## begin TEXT SHOWN

Updated March 11, 2022 - 10:00 am

As war in Europe underscores the importance of secure energy supply chains, some good news from Nevada shows how the United States can boost domestic supplies of critical minerals and reduce dependence on foreign adversaries, such as Russia and China. Success hinges on the federal government’s capacity to unleash private-sector innovation, not restrict it.

Last month, Nevada approved the final permits needed for Lithium Americas’ proposed Thacker Pass project, which would be the second active lithium mine in the United States. Domestic demand for lithium is rising as the country builds more energy storage for grid reliability and electric mobility.

The Trump administration approved Thacker Pass on Jan. 15, 2021, but the project is still months away from construction while the company resolves remaining permitting and litigation.

The fact remains that it shouldn’t take this long. A decade in the making, Thacker Pass highlights the need for modernizing the permitting process to produce a domestic supply of critical minerals necessary for clean energy development.

America’s dependence on foreign sources of critical minerals is well known. The United States is import-reliant for 31 of 35 critical minerals and has no domestic production for 14 of those minerals. By 2040, demand for energy-related minerals such as lithium, cobalt, graphite and nickel could grow by 20 to 40 times, according to the International Energy Agency.

Regardless of where the minerals are mined, China controls the refining process, including for lithium. Russia is also one of the top nickel producers, a key mineral for energy storage. If the United States does not diversify its sources, growing demand for minerals will undermine our energy security and clean energy goals.

Building a diverse supply chain requires supporting innovative technologies from development to construction, which includes permitting. The Bipartisan Infrastructure Law included more than $6 billion to develop and demonstrate critical mineral projects, but none of it matters if projects can’t obtain the permits they need to build on reasonable timelines.

While domestic projects such as Thacker Pass are promising, the federal government’s track record on permitting is not. A dispute over protecting a rare form of buckwheat has stalled Ioneer’s Rhyolite Ridge Lithium-Boron Project in Esmeralda County, which the company says is the largest known lithium and boron deposit in North America.

Ioneer has received permits from the state of Nevada, but the Bureau of Land Management has yet to approve the project over the buckwheat issue. Ioneer says the federal permit is the only thing preventing construction.

The Twin Metals Minnesota project is even less fortunate. A proposed mine in Northeast Minnesota’s Duluth Complex, Twin Metals is the world’s largest known undeveloped copper-nickel deposit, according to the company. The project was stuck in regulatory limbo for years until January, when the Interior Department canceled its mineral leases.

If the United States stands any chance of meeting clean energy goals with domestic resources, the federal government must permit projects in a timely fashion.

To be sure, regulators should uphold strong environmental standards, as required by law. But the government must reach its decisions on predictable timelines. Regulatory uncertainty is the death knell of investment, particularly for trade-exposed industries such as mining that are necessary to build a domestic clean energy supply chain.

Congress is finally pressuring federal regulators to change their ways. An overlooked provision in the infrastructure law directs Interior to “demonstrable improvements in the performance of federal permitting and review processes, including lower costs and more timely decisions.” It also directs the agency to develop a “performance metric” to evaluate its progress in expediting permitting.

While a good start, statutory direction alone is not enough. Ultimately, it will be up to Congress to hold the department accountable for meeting its statutory obligations and imposing additional requirements if necessary.

Everyone agrees the United States needs more minerals and that we should get more of our minerals from domestic sources, not from China. The next step is to recognize that U.S. energy security depends on modernizing the broken federal permitting process.

Alex Fitzsimmons is senior policy director at ClearPath, a D.C.-based nonprofit that develops and advances policies that accelerate breakthrough innovations to reduce emissions in the energy and industrial sectors. He is a former deputy assistant secretary at the U.S. Department of Energy.

## end TEXT SHOWN

** GOALS **
a) Swap "China" for "Russia" and give the critical minerals piece again, everything from "Everyone agrees the" down to "federal permitting process.".
b) According to the critical minerals piece, how many of 35 critical minerals is the United States import-reliant for?
The entries that follow have no connection to the critical minerals piece.

## begin INFORMATION GIVEN

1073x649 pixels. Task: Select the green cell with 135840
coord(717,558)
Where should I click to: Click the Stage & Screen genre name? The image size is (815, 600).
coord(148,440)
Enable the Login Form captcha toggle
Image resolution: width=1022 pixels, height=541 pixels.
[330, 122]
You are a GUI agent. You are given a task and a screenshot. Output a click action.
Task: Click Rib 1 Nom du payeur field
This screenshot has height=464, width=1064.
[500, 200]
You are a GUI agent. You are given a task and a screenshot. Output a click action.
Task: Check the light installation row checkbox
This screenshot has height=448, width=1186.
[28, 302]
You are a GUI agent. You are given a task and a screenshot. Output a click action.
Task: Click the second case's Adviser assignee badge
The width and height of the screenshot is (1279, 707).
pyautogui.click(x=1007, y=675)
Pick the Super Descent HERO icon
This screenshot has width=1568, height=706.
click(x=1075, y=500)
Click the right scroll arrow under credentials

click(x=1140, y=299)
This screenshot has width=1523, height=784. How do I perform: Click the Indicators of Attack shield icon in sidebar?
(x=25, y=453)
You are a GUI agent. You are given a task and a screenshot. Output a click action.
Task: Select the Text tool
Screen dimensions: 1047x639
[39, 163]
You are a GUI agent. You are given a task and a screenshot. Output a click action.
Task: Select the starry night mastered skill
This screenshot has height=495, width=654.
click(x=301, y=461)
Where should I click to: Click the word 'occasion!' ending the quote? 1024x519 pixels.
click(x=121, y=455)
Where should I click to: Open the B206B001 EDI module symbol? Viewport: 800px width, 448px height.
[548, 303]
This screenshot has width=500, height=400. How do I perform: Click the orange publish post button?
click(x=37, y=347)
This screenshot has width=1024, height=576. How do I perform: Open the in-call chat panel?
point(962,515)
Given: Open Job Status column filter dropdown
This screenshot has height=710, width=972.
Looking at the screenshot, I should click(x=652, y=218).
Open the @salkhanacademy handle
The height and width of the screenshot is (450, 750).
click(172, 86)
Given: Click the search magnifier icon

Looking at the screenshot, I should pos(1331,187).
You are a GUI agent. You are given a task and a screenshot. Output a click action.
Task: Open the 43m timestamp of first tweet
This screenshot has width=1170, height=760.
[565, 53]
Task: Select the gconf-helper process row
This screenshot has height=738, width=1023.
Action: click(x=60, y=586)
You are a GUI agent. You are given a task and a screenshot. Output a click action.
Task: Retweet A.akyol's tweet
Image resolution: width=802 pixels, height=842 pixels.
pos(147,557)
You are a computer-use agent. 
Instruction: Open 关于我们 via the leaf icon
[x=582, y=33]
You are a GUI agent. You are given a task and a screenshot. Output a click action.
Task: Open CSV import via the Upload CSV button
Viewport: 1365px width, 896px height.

## end INFORMATION GIVEN

** TASK SOLUTIONS **
a)
Everyone agrees the United States needs more minerals and that we should get more of our minerals from domestic sources, not from Russia. The next step is to recognize that U.S. energy security depends on modernizing the broken federal permitting process.

b) 31